Like it or not, video skills are indispensable if you want to grow your career, your business, and your reputation. The role of video as an everyday work tool is expanding post-pandemic. Hiring managers are replacing the screening function of résumés with video interviews.
Virtual interviews are the preferred form of screening job candidates today, according to a recent survey from Indeed. More than 80 percent of employers in the sample are using video interviews, and more than 90 percent plan to continue using them.
And virtual screening is not only reserved for the professional job market. Recently, I coached a prep school student who had to submit a two-minute video to campaign for class president. Another client practiced with me to defend her Ph.D. dissertation on Zoom.

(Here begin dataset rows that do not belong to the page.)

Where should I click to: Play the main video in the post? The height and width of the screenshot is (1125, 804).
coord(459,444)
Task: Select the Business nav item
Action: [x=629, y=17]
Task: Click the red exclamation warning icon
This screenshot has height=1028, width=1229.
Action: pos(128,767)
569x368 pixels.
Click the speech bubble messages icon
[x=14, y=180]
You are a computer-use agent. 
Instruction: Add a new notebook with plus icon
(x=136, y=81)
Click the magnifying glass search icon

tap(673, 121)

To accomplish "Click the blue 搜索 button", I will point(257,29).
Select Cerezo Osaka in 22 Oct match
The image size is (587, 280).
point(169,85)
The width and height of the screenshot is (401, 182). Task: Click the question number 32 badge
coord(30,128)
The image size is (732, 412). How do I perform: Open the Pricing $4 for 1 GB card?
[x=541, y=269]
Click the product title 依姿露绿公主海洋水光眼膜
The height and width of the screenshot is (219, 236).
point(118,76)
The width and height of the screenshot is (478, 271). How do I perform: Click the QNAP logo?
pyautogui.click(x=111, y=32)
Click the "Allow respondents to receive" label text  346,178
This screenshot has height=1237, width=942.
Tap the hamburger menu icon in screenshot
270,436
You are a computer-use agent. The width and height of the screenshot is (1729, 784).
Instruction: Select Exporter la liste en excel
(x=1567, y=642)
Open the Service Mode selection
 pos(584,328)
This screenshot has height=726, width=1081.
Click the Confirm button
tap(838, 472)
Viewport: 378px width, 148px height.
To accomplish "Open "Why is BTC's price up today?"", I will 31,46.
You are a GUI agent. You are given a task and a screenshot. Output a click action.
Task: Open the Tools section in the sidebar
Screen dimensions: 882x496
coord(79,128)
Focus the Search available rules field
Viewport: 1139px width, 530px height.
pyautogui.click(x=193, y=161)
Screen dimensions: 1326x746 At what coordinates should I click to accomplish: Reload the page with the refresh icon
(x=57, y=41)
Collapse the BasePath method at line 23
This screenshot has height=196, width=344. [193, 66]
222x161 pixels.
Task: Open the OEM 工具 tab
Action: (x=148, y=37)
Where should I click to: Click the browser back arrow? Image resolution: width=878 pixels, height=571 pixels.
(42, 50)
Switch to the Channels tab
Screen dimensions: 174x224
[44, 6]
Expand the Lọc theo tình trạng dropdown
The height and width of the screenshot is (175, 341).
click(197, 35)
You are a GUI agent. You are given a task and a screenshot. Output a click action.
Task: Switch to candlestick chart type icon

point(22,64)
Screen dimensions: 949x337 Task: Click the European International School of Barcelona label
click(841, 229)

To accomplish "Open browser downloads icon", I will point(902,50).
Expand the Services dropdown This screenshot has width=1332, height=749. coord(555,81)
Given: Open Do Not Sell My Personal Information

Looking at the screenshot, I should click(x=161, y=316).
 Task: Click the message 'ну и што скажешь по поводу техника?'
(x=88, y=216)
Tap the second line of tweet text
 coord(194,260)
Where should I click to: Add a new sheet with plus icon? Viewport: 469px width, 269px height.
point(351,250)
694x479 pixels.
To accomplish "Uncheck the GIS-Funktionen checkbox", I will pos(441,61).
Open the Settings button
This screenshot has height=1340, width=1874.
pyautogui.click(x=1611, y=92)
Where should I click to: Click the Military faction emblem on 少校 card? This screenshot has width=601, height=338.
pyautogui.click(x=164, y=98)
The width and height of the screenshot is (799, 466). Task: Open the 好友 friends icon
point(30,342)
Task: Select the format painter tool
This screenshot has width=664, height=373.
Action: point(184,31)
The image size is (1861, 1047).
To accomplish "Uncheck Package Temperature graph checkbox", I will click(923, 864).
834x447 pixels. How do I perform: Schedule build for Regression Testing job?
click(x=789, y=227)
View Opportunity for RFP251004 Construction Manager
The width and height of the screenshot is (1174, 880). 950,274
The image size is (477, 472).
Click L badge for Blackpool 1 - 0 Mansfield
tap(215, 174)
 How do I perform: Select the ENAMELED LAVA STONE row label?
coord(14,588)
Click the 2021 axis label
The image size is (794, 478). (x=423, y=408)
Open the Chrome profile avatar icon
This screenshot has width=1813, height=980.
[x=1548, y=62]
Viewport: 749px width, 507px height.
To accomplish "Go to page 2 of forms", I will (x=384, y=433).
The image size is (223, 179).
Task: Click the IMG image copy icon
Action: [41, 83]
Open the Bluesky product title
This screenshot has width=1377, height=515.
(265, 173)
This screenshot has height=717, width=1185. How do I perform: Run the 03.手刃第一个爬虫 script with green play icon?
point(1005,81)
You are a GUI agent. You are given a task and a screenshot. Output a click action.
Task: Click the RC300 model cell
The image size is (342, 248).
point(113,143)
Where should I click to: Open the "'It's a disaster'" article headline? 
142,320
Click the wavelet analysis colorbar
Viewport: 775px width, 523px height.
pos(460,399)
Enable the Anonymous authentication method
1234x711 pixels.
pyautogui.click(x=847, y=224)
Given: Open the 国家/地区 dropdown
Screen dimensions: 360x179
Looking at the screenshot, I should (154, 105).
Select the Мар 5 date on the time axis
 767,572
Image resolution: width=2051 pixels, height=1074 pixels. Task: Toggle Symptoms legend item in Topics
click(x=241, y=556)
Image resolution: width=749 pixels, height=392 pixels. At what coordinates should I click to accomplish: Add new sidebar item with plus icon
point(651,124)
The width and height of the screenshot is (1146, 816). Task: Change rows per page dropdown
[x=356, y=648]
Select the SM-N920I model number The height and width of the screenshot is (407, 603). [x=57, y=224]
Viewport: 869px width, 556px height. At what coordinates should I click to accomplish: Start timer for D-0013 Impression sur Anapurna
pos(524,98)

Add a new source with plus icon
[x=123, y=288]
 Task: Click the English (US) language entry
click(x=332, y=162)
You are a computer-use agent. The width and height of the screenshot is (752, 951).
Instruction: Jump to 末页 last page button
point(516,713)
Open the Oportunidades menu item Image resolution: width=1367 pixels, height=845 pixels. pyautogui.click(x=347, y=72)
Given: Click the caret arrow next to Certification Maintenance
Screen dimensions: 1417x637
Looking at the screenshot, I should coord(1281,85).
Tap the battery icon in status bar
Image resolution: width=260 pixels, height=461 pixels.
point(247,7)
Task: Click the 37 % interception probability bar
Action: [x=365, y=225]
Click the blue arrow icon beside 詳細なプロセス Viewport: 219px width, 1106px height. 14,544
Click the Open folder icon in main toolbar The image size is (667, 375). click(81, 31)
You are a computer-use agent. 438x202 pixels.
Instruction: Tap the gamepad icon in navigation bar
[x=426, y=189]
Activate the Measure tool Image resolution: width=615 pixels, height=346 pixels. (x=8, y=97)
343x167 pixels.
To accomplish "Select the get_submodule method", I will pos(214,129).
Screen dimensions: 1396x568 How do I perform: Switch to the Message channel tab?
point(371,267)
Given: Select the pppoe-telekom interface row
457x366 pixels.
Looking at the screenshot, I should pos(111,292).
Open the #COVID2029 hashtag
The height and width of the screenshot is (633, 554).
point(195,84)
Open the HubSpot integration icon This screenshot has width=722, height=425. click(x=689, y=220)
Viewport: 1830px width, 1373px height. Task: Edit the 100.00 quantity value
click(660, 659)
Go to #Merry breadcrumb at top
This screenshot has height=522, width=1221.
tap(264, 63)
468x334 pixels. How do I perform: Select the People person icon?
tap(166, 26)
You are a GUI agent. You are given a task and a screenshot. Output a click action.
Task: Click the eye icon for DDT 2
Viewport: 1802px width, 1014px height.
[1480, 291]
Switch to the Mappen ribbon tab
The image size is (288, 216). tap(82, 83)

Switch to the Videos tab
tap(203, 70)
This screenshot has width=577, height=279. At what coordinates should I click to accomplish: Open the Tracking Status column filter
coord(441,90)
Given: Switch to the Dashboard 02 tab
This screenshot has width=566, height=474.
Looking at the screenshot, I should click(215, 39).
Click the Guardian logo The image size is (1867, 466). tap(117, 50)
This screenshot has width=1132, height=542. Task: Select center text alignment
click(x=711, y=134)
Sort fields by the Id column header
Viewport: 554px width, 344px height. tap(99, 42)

Though the trend towards video job interviews began pre-pandemic, today they are standard practice for a broad array of professions and industries. The reasons include the minimal cost since candidates can interview from anywhere. Most workers honed their video skills during the lockdown, so there is a high level of familiarity. Add to these the immersive nature of video, which allows hiring managers to look at the candidate’s face, expressions, and body language more intimately than they could in person. The audio and video are recorded for replay so the decision makers can review what you said and how you said it.
Video interviewing for a board of directors’ position, your dream job, or just a move up the ladder are all high-stakes propositions, so there is much to know to get it right. Don’t take anything for granted.
There are two main types of virtual interviews: the live interview with a person at the other end and the one-way interview with pre-loaded questions and chatbots. Both require lots of preparation.
I created a tip sheet with nine steps to ace your virtual job interviews, which you can download here.
9 Ways to Ace a Virtual Job Interview.
From my perspective, the three most important tips are:
1. Set the stage. This means a well-lit natural setting that has minimal clutter and distractions. Avoid plain white walls and virtual backgrounds that make you look like an amoeba.
2. Look at the lens as if it were the interviewer. Make eye contact virtually, smile and gesture as if you were there in person.
3. Do not read. If you were in front of a live person, you would not read your answers. On Zoom, you cannot hide the eye shifting as you read from your cheat sheet. Reading will show in your voice, too, and undermines your poise and confidence. Use notecards instead to jot down the most important points you want to cover, not your entire answer. Practice often by recording yourself and watching the video until you feel ready for showtime.